**GIVEN RECORDS**.

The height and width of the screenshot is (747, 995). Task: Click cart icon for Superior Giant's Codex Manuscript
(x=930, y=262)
...
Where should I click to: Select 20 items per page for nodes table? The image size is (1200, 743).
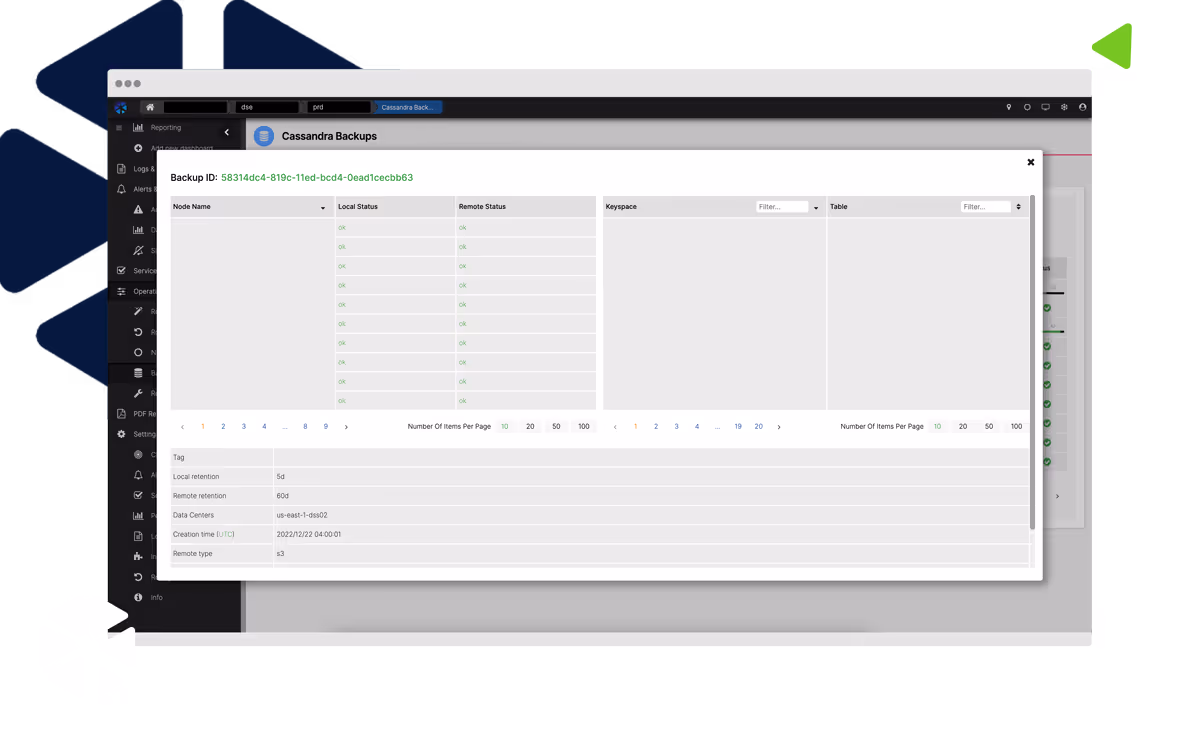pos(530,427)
--
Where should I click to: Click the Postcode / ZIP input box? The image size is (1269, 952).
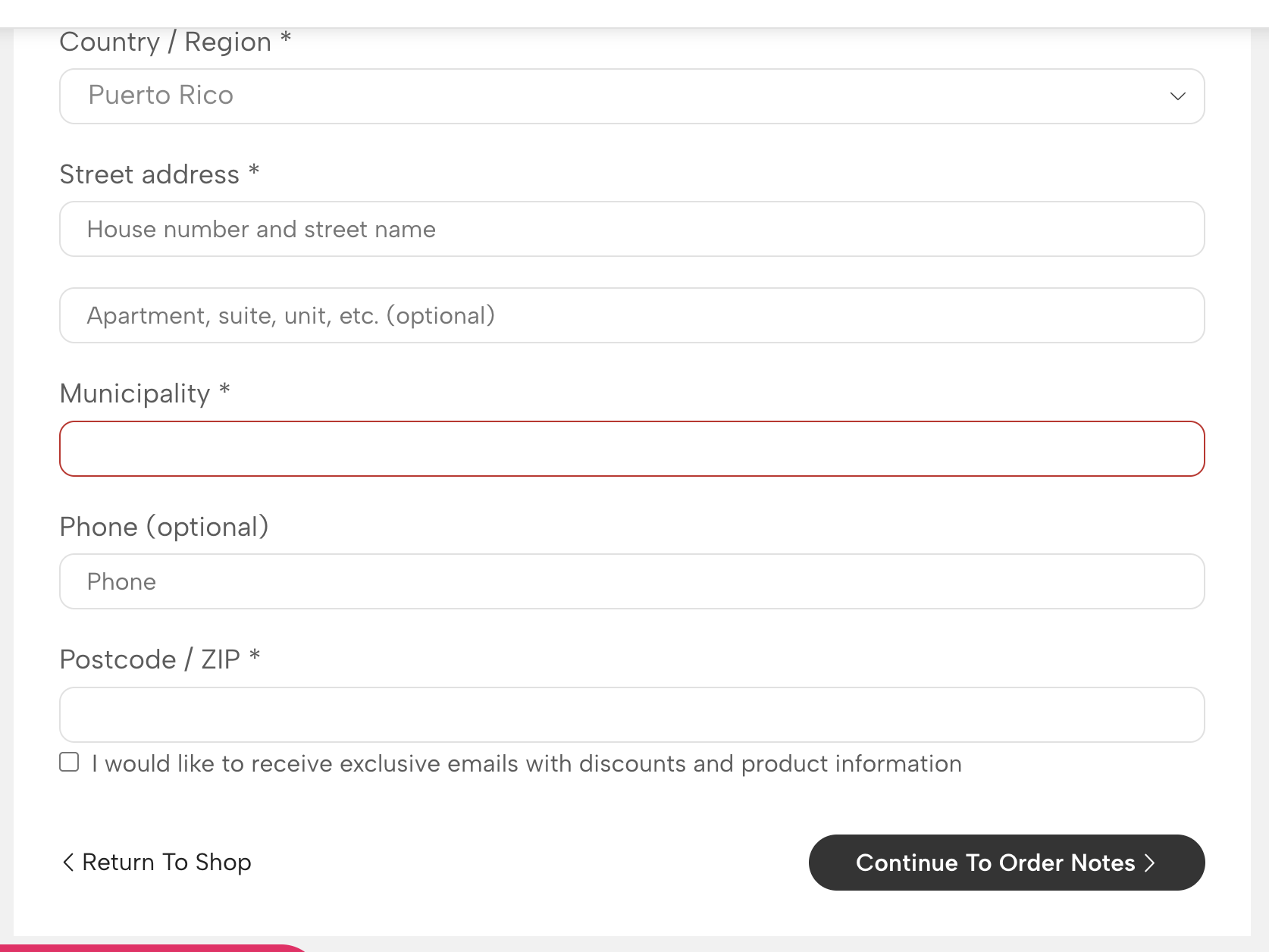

**TASK DETAILS**. Turn the records from the line containing "The height and" up to and including the line containing "(x=930, y=262)" into a numbered list, leaving out any blank lines.

**CORRECT RESULT**.
1. The height and width of the screenshot is (747, 995). Task: Click cart icon for Superior Giant's Codex Manuscript
2. (x=930, y=262)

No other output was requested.